PROBLEM –
Rewrite the stretch of the material that opens with the line containing "Open the deepseek-r1:1.5b model selector" and closes with the line containing "Action: 1522,475", swapping "selector" for "dropdown" and leaving everything else as it stands. Give back only those lines.

EXERCISE INPUTS –
>> start

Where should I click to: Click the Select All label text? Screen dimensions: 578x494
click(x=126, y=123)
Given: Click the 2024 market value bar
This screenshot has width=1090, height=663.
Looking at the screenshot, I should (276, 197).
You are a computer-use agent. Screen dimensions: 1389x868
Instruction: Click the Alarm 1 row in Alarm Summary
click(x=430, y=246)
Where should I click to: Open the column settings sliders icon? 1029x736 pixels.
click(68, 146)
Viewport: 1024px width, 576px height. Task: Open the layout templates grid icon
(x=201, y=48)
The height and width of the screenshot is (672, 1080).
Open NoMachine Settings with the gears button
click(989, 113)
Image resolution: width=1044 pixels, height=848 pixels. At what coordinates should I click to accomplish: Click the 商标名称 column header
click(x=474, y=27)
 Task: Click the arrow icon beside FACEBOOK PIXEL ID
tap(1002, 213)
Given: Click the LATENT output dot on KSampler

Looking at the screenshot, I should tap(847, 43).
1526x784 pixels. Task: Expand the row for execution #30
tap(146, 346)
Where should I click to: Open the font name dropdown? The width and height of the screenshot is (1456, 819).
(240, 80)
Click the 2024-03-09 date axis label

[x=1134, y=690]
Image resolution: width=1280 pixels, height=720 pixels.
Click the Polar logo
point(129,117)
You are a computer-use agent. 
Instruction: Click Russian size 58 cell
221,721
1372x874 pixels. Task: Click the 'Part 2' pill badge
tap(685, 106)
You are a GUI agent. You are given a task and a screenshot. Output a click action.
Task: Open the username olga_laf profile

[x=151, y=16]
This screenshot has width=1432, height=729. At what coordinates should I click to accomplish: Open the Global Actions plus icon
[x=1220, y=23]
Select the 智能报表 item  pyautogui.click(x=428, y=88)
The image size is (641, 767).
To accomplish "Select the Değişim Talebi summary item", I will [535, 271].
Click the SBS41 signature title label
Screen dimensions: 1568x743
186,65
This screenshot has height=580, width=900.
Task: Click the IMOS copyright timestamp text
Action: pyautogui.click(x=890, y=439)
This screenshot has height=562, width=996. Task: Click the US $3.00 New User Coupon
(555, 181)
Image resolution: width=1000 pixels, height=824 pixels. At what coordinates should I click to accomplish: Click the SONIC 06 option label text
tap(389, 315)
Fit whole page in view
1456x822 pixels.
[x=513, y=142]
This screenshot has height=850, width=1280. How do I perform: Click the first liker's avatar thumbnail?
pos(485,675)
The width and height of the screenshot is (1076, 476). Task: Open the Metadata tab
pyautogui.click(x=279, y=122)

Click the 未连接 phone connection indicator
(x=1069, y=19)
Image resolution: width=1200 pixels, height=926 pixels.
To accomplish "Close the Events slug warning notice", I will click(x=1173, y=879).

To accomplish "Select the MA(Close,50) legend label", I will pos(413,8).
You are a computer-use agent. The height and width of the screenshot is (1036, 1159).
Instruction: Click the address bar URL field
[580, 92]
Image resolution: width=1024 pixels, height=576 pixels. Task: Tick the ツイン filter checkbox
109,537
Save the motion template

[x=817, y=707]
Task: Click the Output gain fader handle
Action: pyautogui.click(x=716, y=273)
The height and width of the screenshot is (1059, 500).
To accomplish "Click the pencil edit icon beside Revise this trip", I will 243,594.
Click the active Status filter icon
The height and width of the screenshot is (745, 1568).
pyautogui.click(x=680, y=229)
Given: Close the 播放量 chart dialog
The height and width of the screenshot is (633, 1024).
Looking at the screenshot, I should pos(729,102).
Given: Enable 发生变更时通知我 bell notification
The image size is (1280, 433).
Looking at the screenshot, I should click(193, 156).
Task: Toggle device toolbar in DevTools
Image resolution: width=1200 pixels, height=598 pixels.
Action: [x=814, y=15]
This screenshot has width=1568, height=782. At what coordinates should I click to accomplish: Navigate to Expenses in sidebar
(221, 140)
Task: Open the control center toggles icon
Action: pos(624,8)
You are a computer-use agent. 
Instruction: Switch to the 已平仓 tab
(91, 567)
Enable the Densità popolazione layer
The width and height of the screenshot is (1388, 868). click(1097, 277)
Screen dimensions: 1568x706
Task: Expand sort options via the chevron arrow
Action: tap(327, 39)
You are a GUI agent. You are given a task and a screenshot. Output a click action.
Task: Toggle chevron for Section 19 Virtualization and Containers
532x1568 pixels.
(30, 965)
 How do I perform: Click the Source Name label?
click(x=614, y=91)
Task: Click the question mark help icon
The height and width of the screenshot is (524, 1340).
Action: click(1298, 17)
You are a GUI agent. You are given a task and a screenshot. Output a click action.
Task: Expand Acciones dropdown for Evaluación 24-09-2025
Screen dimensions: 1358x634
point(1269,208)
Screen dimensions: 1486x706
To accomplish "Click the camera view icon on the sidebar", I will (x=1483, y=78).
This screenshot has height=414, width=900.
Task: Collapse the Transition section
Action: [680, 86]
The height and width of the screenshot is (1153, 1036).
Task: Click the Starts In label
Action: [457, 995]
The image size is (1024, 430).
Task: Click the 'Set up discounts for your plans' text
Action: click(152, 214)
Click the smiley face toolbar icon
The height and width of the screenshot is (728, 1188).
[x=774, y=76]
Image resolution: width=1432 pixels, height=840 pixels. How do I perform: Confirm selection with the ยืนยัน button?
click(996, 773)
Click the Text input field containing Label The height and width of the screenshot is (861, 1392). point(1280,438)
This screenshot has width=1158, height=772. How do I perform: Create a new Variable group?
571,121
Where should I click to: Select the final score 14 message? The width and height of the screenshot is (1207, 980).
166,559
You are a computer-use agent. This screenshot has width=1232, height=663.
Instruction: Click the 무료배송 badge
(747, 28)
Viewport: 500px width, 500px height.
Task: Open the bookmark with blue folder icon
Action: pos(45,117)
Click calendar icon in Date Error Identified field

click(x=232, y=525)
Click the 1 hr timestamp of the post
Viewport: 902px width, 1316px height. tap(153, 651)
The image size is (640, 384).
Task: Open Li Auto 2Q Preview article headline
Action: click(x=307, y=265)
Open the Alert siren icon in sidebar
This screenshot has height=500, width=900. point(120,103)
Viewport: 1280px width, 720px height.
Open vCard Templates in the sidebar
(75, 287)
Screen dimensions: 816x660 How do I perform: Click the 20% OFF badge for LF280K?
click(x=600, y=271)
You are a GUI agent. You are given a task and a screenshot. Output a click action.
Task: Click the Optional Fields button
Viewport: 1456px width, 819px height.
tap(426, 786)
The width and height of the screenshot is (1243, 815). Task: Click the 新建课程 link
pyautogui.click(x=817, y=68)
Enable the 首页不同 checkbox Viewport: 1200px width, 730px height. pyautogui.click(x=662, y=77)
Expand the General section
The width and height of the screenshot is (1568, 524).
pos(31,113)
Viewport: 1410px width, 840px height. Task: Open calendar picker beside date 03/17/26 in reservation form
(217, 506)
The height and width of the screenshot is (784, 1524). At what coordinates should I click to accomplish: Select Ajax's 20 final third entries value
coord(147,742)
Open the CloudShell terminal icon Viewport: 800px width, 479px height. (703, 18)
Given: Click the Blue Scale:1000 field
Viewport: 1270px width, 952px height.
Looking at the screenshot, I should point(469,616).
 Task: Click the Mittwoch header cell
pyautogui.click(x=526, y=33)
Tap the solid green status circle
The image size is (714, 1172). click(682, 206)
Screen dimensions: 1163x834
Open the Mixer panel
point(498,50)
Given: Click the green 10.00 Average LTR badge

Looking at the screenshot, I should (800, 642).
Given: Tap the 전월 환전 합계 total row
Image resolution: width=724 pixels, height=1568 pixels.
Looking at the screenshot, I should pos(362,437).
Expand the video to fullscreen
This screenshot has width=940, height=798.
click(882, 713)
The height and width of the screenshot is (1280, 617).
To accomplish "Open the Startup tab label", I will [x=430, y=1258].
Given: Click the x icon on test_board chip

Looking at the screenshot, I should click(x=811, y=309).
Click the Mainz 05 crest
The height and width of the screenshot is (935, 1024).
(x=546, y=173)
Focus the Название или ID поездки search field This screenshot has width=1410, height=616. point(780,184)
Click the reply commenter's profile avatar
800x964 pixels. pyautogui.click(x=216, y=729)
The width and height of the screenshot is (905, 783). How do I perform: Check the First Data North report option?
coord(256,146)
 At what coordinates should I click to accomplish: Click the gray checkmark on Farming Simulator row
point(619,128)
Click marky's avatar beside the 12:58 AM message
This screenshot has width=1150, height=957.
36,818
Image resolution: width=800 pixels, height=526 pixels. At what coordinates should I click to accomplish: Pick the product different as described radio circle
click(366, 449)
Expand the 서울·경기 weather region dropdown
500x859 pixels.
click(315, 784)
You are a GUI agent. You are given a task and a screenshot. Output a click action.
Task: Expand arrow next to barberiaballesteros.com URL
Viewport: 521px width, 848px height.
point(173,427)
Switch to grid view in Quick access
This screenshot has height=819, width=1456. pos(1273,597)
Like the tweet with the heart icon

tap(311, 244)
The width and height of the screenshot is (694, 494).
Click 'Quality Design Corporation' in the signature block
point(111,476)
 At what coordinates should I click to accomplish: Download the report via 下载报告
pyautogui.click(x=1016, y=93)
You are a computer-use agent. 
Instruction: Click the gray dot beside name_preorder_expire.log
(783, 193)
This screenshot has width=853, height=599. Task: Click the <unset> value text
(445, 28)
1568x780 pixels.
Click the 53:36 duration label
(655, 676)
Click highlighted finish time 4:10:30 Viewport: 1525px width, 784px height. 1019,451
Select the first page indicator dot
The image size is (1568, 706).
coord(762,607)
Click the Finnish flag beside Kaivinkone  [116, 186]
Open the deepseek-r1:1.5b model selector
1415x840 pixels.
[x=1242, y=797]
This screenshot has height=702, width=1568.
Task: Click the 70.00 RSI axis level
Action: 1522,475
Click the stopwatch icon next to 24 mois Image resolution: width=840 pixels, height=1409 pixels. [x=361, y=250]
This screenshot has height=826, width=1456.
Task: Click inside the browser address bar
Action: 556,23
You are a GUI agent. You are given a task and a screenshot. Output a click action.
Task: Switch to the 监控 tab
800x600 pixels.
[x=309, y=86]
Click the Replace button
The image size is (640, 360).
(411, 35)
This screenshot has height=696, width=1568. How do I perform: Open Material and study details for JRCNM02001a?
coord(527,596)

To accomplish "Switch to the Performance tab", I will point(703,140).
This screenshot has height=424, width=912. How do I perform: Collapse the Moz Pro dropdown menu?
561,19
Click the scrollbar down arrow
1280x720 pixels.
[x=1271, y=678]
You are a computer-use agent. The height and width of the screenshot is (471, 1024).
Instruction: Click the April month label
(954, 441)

>> end

RESULT –
Open the deepseek-r1:1.5b model dropdown
1415x840 pixels.
[x=1242, y=797]
This screenshot has height=702, width=1568.
Task: Click the 70.00 RSI axis level
Action: 1522,475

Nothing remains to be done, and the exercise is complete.